• _Your instructions_
Only the pictures are to be left out; write out the rest of the data exactly.

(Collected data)
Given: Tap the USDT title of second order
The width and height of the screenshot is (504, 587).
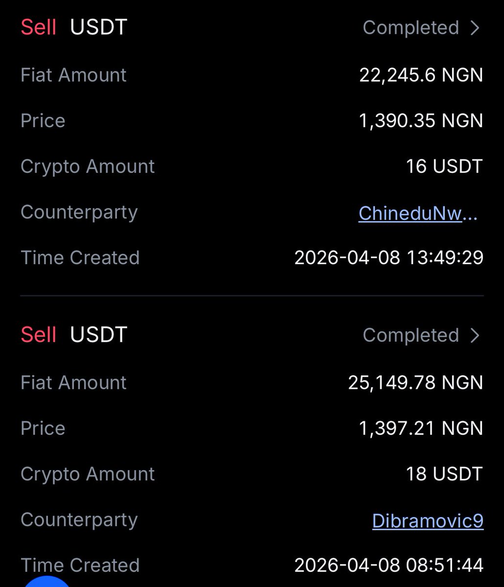Looking at the screenshot, I should [98, 335].
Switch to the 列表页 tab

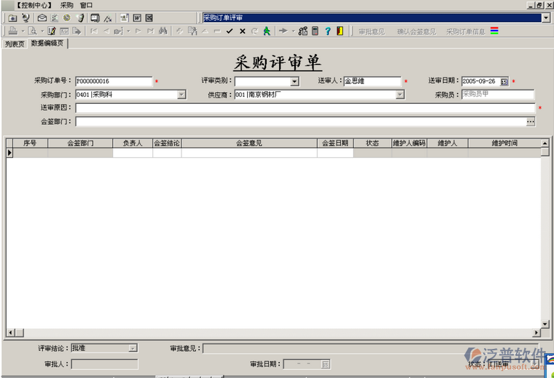pos(14,43)
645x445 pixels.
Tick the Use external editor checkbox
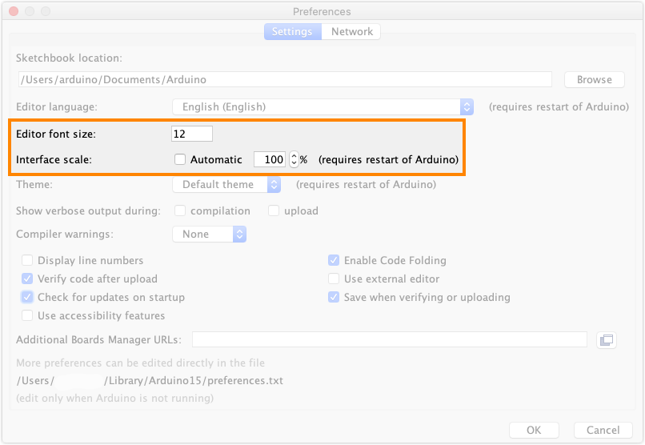point(334,279)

• _Response to this task_
Given: Tap the USDT title of second order
The width and height of the screenshot is (504, 587).
Looking at the screenshot, I should [98, 335].
Switch to the 列表页 tab

pos(14,43)
645x445 pixels.
Tick the Use external editor checkbox
point(334,279)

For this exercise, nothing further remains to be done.